Overview
The purpose of a document is to facilitate the transfer of information
from its author to its readers. It is the author's job to design
the document so that the information it contains can be interpreted
accurately and efficiently. To do this, the author can make use
of a set of stylistic tools. We have introduced the concept of
document functionality, which attempts to describe the roles of
documents and their components in the process of transferring
information. A functional description of a document provides insight
into the type of the document, into its intended uses, and into
strategies for automatic document interpretation and retrieval.
We
believe that there is a level of document organization, which
can be regarded as intermediate between the geometric and semantic
levels, that relates to the efficiency with which the document
transfers its information to the reader.

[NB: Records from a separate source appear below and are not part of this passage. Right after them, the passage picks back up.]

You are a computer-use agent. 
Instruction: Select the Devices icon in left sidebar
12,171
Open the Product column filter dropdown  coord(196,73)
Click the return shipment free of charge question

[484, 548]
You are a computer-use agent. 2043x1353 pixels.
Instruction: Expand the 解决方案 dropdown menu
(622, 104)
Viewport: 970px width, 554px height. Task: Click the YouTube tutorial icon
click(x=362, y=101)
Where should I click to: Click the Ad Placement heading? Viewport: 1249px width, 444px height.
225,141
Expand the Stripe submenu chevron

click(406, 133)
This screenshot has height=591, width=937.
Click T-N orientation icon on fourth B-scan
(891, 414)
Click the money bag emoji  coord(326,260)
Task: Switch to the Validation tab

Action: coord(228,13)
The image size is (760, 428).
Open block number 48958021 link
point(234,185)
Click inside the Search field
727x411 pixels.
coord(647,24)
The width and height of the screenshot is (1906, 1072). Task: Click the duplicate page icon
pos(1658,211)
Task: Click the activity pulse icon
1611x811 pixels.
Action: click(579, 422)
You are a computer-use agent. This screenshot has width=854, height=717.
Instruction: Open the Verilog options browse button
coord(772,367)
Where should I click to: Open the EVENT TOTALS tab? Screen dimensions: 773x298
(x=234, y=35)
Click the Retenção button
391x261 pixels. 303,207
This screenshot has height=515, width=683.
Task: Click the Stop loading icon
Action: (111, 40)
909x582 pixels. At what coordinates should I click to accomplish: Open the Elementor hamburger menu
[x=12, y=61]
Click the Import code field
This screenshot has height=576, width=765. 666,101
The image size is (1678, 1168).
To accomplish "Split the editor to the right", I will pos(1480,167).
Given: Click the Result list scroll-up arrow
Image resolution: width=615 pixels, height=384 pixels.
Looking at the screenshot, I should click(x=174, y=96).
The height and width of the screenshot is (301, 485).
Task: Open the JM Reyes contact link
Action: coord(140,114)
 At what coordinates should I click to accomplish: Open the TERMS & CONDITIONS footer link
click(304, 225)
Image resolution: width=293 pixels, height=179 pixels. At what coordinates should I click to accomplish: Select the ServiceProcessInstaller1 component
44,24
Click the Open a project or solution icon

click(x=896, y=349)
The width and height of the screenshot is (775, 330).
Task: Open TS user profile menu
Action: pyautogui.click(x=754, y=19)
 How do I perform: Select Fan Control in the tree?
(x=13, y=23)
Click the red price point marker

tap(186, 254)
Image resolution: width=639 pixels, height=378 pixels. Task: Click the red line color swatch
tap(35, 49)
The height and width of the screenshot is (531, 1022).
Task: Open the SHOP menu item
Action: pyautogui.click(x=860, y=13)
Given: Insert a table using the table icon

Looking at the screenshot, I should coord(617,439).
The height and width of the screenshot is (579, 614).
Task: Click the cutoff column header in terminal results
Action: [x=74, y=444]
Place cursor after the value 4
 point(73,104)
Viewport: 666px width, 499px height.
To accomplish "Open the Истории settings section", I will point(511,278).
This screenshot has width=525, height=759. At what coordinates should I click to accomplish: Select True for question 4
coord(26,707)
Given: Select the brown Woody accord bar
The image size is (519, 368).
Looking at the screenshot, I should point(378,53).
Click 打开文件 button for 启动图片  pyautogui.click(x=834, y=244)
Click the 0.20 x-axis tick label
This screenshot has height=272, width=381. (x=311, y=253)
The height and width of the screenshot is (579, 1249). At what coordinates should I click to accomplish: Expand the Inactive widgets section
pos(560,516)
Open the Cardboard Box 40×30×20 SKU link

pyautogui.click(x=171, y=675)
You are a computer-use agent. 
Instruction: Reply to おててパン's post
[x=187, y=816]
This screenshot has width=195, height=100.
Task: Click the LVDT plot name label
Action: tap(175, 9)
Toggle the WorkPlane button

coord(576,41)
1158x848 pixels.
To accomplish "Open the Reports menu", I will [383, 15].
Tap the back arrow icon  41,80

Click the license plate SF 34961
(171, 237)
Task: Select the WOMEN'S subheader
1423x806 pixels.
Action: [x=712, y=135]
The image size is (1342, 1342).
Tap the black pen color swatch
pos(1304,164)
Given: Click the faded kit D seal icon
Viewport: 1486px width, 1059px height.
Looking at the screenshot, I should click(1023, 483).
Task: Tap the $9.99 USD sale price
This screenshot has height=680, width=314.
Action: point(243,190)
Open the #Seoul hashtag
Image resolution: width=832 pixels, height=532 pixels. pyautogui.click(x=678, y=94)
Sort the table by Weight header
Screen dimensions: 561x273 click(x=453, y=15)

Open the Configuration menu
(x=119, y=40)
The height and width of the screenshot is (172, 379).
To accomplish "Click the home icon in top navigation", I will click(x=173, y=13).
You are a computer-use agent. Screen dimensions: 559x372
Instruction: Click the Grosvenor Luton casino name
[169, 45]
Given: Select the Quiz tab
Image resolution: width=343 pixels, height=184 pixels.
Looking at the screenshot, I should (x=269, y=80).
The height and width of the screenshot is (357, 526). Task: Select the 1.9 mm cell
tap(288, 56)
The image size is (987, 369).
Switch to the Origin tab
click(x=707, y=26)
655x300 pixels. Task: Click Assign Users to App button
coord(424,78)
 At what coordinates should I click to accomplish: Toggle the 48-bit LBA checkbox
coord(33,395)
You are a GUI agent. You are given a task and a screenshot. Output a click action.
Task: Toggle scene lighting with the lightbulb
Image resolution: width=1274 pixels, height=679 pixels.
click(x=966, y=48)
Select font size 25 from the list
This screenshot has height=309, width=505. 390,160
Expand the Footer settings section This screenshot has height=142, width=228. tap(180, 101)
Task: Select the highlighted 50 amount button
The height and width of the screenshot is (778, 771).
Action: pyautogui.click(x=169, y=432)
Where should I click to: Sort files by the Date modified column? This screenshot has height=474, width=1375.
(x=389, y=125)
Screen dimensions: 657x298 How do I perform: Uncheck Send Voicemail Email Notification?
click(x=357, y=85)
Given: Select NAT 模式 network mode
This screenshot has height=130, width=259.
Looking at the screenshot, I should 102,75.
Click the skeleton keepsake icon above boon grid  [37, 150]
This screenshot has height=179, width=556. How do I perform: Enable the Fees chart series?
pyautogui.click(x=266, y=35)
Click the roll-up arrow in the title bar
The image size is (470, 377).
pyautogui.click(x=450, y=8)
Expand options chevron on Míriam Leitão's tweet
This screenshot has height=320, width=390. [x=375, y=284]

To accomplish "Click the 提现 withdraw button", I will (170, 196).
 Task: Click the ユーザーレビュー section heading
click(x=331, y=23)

This is what we call
the functional level.
In
order to effectively process a document, most document image understanding
systems rely on relatively specific information about a restricted
domain in order to accurately model the expected document class(es).
This allows the system to richly interpret the document, and extract
detailed information about its content. Unfortunately, for less
homogeneous environments this approach cannot be effectively applied.
As the set or stream of documents becomes more diverse (both intra-class
and inter-class), the formulation of models becomes more difficult.
Functional interpretation of documents can greatly facilitate
tasks associated with their classification and use. We have concentrated
on extracting functional features to provide a classification
based on how the document can be used.
|